Something Hemholtz said, in Brave New World, I can't find the exact quote, but basically he said that he wanted to go somewhere cold, somewhere miserable, if he went somewhere warm and bright, he would never be able to write about the way he truely felt.

3.8.09

Testing, testing, 1 2 3...i just want to see if this works coming from my phone :)

2.8.09

I admit it.

When I got drunk at the river I liked that those guys, no matter how nasty, referred to me as "beautiful", and held my hand so I wouldn't fall in the water. I liked that they talked to me.

I liked even more that whenever they did talk to me he would come over and stand next to me. Even if it was just so he wouldn't have to explain something terrible to my mother.

It did bother me that he was all over a nasty little girl six hours after I'd fucked him.

I didn't expect the sex to be good, but I knew someone would call me out on it, and then I could take everything out on them.

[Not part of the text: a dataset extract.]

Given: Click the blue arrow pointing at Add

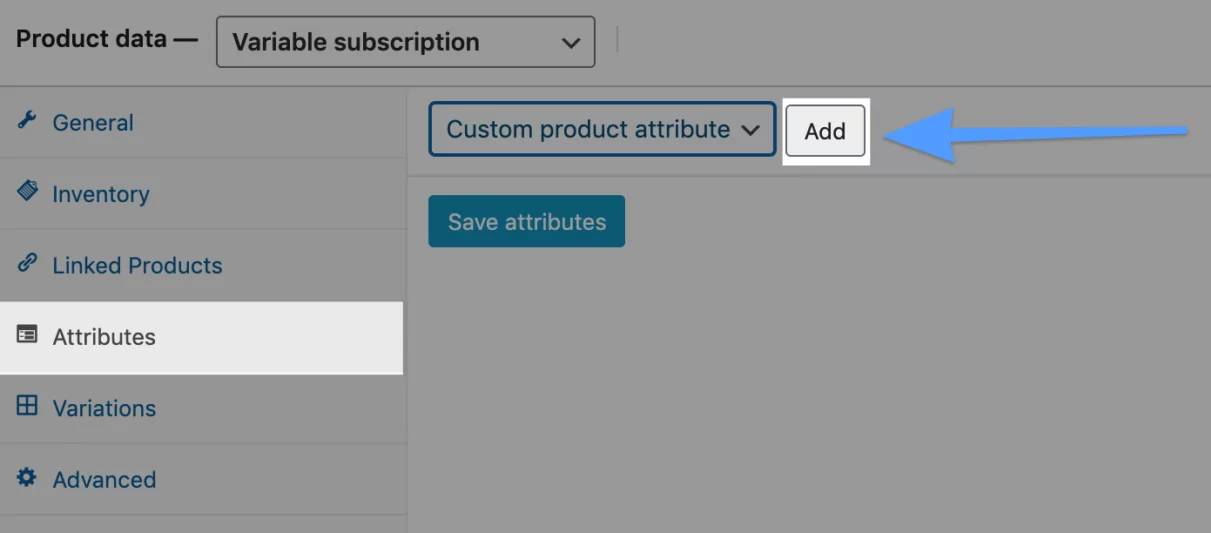Looking at the screenshot, I should (x=1035, y=134).
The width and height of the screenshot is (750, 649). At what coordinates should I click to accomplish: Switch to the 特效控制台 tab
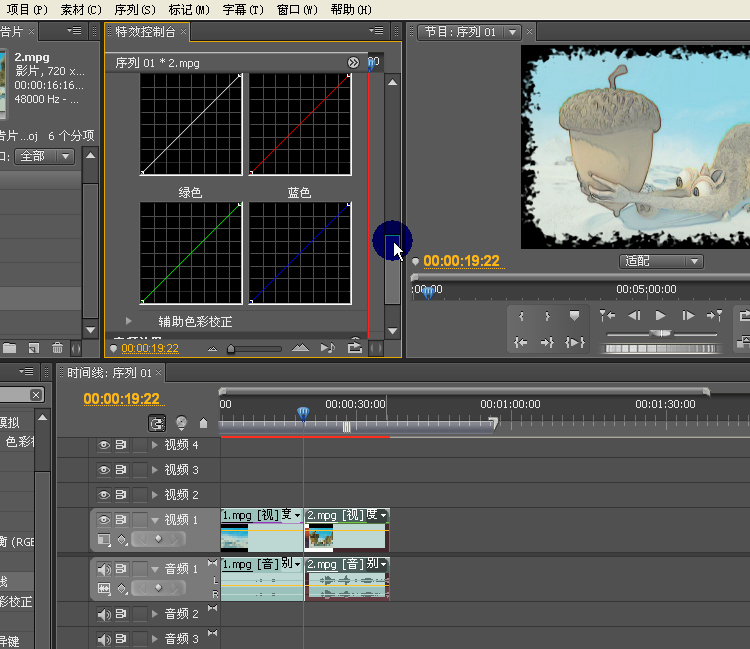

I don't really even like sex that much. Except for with that one guy. Who I'm supposed to hate.

I don't hate him at all, not even a little bit. I just pretend to.

I keep having nightmares about going back to school. I don't know if I dread it so much because I'll have to see them together, or if it feels like I'll be stuck there forever. Probably both.

It makes me feel less guilty for cheating on him when I take care of him when he gets too drunk. I hope he can tell I do it because I love him.

I would have never told anybody what he was doing if I would have known she wouldn't believe it.

I feel so much sexier now that I'm tan.

I miss cutting. But I'm so close to a year.

I think there's a part of me that wants to be alone forever. Otherwise I would try to make things work.

I was recently accused of lying to everyone I care about, and fucking all the ones who don't give a shit about me, and I guess it's true. But the lying isn't intentional.